The cruel joke for the good investor, though, is that the latter practical goal -- kids -- undermines the former idealistic one: love. Kids tend to decrease marital satisfaction, social scientists tell us. It starts with the first child and goes downhill from there. Yes, all couples, including the childless, find their ardor cooling over time. And couples with children still enjoy lots of things together, especially, as Arthur Brooks, the author of “Gross National Happiness,” has quipped, “spending time away from kids.”
But children take a toll on a twosome expecting to maintain an intense, soulful love bond. They suck up all the oxygen that used to be spent, um, communicating. Ms. Loh tells us that her husband is a “good man . . . a decent man.” She just didn’t feel the connection anymore. No doubt marrieds have long suffered after the thrill was gone and marriage was about the kids needing shoes or the grass requiring mowing; their disappointment gave birth to the “midlife crisis.” But the disillusioned Soul Mater, his or her lofty dreams dashed, is especially vulnerable. It just wasn’t supposed to be like this. We’re different from our parents and grandparents. We don’t have to compromise. We can leave. (Long pause.) Can’t we?

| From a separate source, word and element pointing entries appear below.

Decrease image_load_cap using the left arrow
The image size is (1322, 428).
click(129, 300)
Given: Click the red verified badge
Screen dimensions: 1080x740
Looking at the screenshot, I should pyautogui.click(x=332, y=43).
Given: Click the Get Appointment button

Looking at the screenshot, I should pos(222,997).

It doesn’t help that the Soul Mate seeker likely suffers from the American disease of restlessness. The essence of the marriage vow is to stay still. But as a group, Americans are an especially flighty bunch, always looking for a better opportunity, a bigger home, a second chance. We’re no less fidgety in our mating habits, as Andrew Cherlin demonstrates in his recent book, “Marriage-Go-Round.” Americans divorce and “repartner” far more than do people in other Western countries, either by remarrying or shacking up. True, the educated classes are less inclined to actually hop on the go-round. But that does not mean that they don’t hear the barker calling: You can start over, you can do better.

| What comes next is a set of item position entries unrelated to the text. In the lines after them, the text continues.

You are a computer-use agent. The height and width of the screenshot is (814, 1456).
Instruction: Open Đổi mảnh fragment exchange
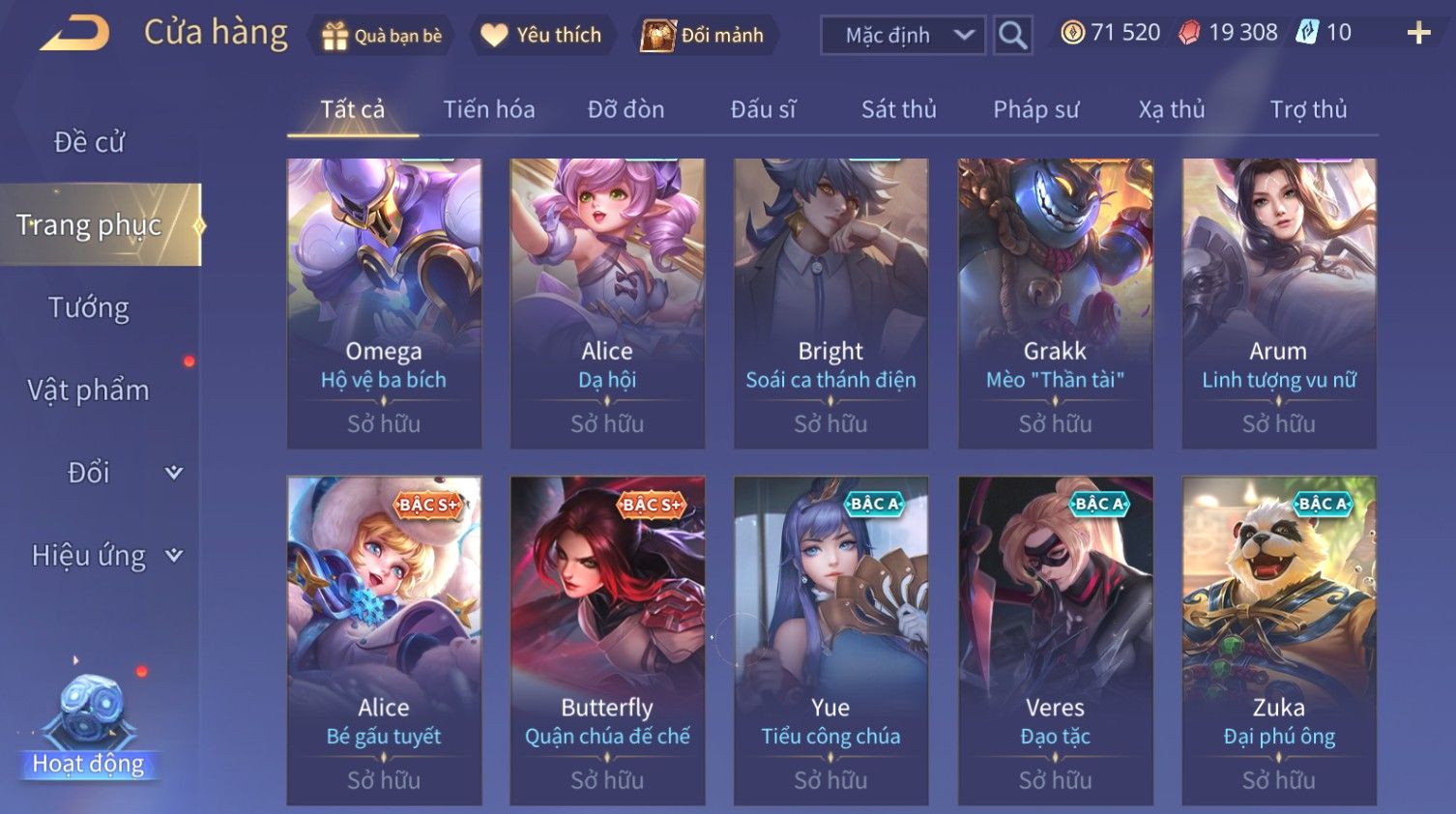pyautogui.click(x=705, y=36)
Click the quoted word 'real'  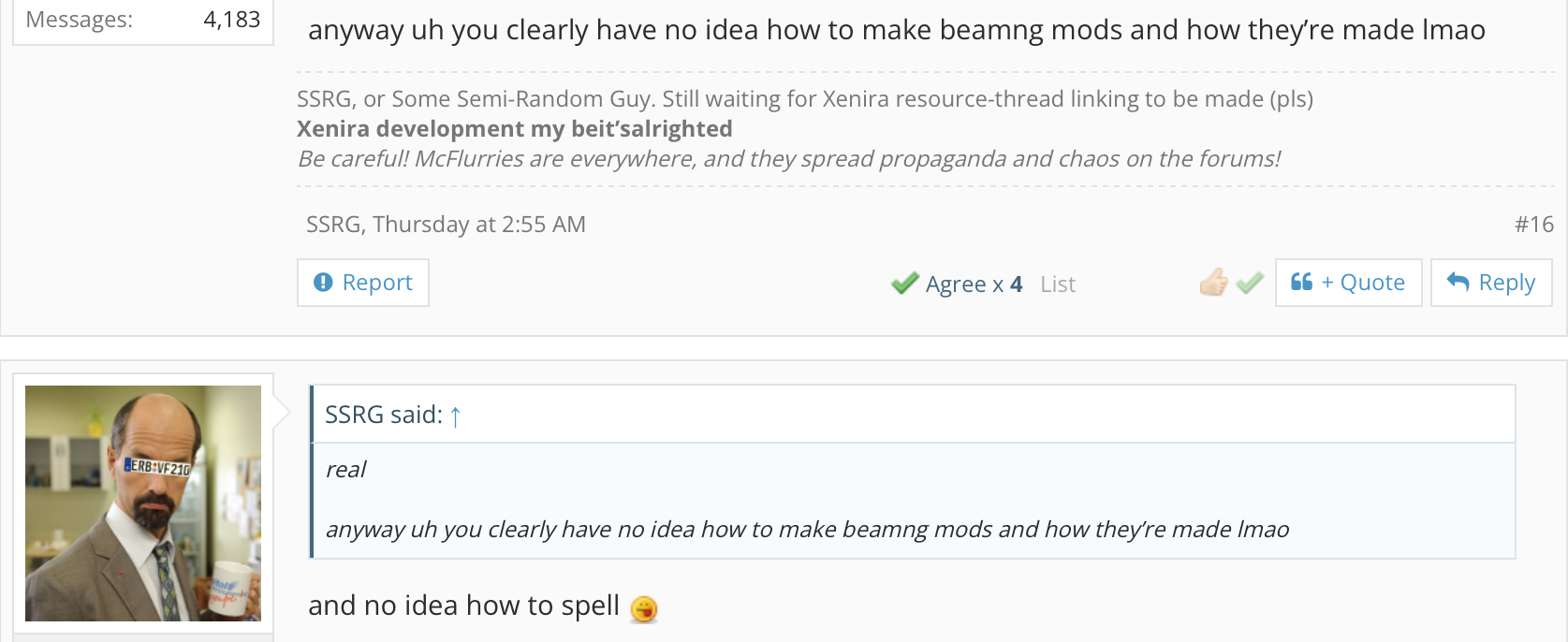tap(345, 470)
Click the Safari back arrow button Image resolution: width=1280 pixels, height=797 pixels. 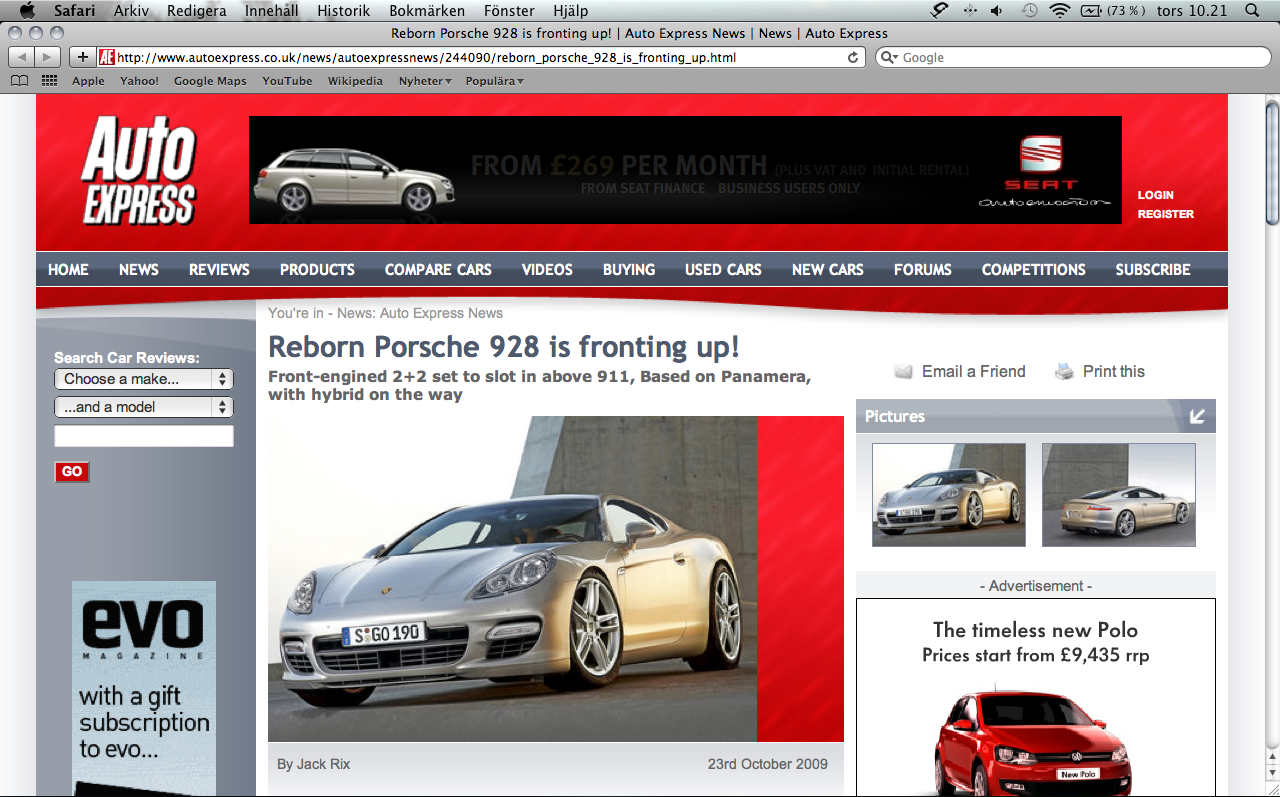click(x=21, y=57)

Those who maintain that long-term, monogamous unions are at odds with nature are surely on to something. But it’s worth remembering that the first human beings didn’t spend 9 to 5 in an office cubicle or, for that matter, wear clothes. Marriage is a human invention designed to create order and some semblance of permanence out of natural chaos in order to rear the next generation.

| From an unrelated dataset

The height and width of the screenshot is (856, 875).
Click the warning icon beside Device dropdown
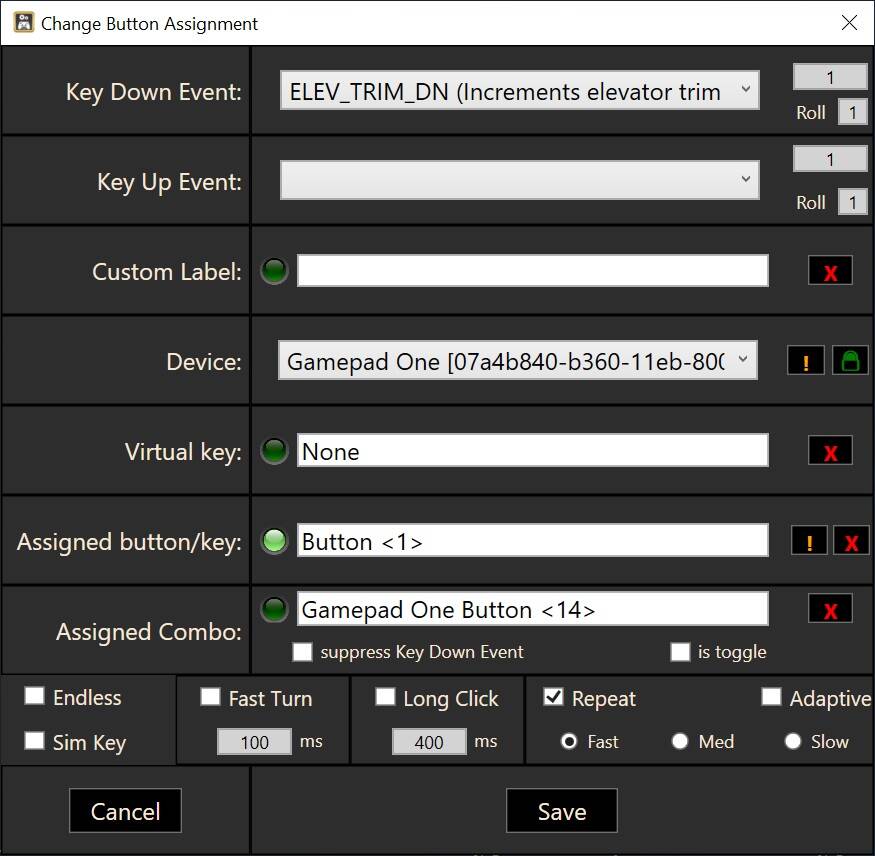point(807,360)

One of the many ironies of the institution is that marriage seems more satisfying to those who no longer have children in the house. If people simply grew more tired of each other over time, then we would expect that couples unloading the Explorer at the college dorm would head directly to the lawyer’s office. On the contrary, marital happiness increases once the kids are gone, despite the prospect of decades of dreary, pass-the-Maalox-dear evenings. A few years ago the AARP warned of a growing trend in “gray divorce”; others cautioned about the coming of “Viagra divorce,” as older men came to realize that, with a little chemical help, they could restart their engines. Didn’t happen. Empty-nesters still stay together for the duration, just as they did 40 years ago.
Perhaps it’s the declining hormones of late middle age. Perhaps it’s the joint pride of a difficult task completed. Maybe they’re satisfied with their investment, after all.